6 февраля того же 1481 года Севилья стала свидетелем первого аутодафе. Наказанию подверглись Диего де Сусан, другие заговорщики и дон Родриго де Кордова. Торжественная церемония проводилась относительно скромно, не с такой мрачной пышностью, как впоследствии. Но все основные элементы уже присутствовали.
Впереди процессии шел закутанный в траурное покрывало монах-доминиканец и нес зеленый крест инквизиции. За ним шли попарно члены братства Святого Павла-мученика, монастырские служки Святой Палаты. Далее босиком, со свечами в руках — осужденные, одетые в рубище кающихся грешников, позорного желтого цвета.
Окруженные стражами с алебардами, они прошли по улицам до кафедрального собора, где мрачный Оеда отслужил мессу и прочитал проповедь. После этого их увели за город на Табладские луга, где их уже ждали столбы и хворост.

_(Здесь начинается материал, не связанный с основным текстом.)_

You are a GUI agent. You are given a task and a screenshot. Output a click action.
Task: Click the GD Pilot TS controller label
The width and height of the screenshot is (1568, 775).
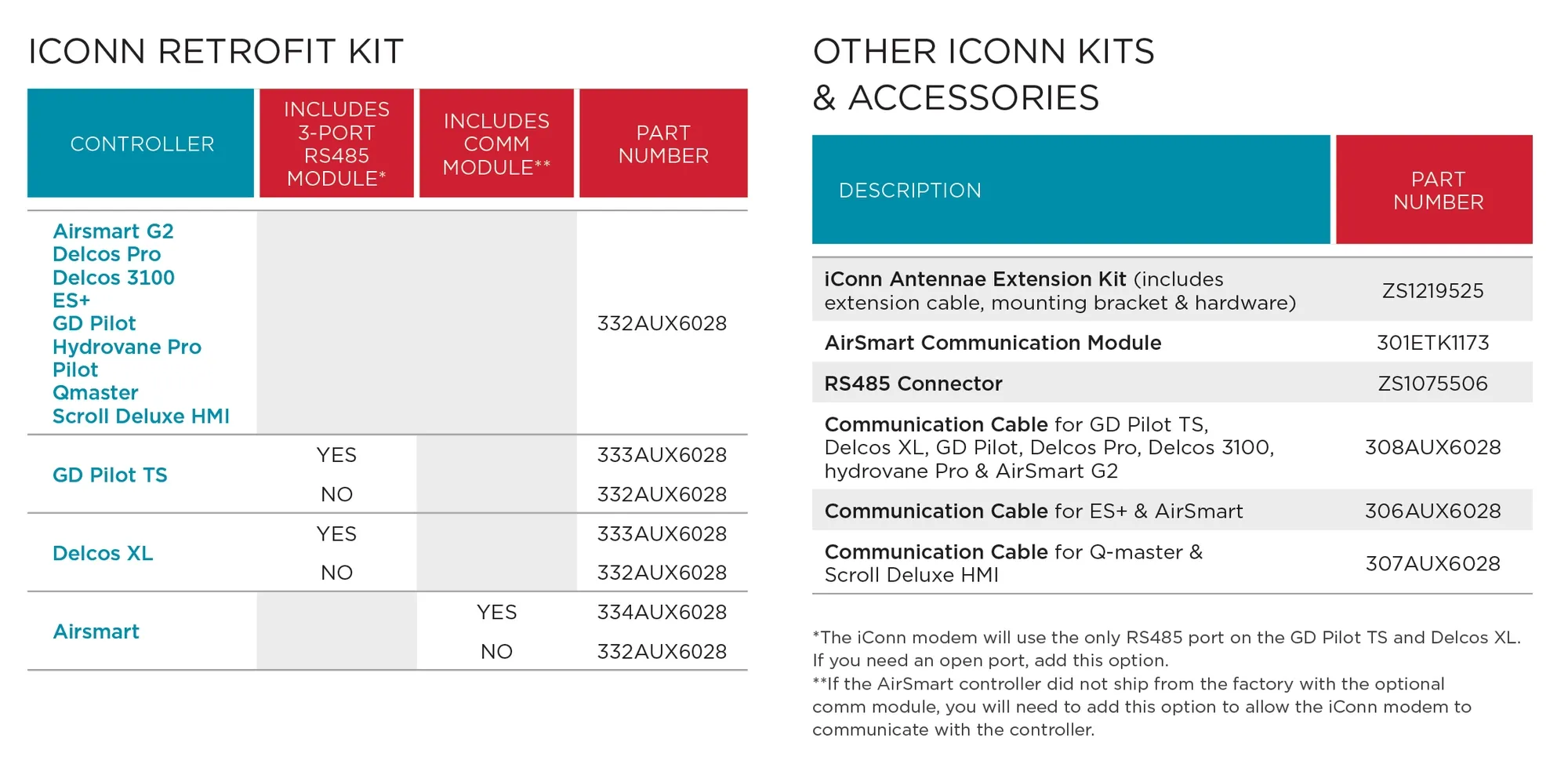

Таким образом, доносчик был казнен той же смертью, что и его жертвы. Так Изабелла де Сусан, известная как Прекрасная Дама, вероломно отомстила своему недостойному возлюбленному за его собственное вероломство, ставшее причиной гибели ее отца…
Когда все было кончено, она нашла убежище в монастыре. Но вскоре покинула его, не приняв пострига. Прошлое не давало ей покоя, и она вернулась в свет, пытаясь в его волнениях найти забвение, которого не дал ей монастырь и могла дать только смерть. В своем завещании она выразила желание, чтобы ее череп был повешен над входом в ее дом в Каппе де Атаун как символ посмертного искупления грехов. И этот голый оскаленный череп когда-то прекрасной головы висел там почти четыре сотни лет. Его видели еще легионы Бонапарта, разрушившие Святую Палату инквизиции.
Кондитер из Мадригала. Рассказ о Лжесебастьяне Португальском
Внебрачные сыновья королей еще могли чего-то добиться в жизни, и примером тому — ослепительная карьера родного отца Анны, но для внебрачных дочерей, особенно таких, кто, подобно ей, нес двойное бремя, — ибо принадлежал к младшей ветви родового древа, — надежды на счастье почти не было. Голубая кровь, разумеется, возвышает их, но обстоятельства рождения сводят на нет все преимущества высокого положения. Царственное происхождение предписывает им выходить замуж только за принцев, но те же обстоятельства рождения ставят препоны на этом пути. Ну а коль уж этим женщинам не находится подобающего места в обществе, целесообразнее всего, наверное, оградить их от него, пока их не затянула светская суета. А оградить от всех соблазнов можно, лишь заточив в монастырь, где они вели бы достойную, благочестивую, выхолощенную жизнь.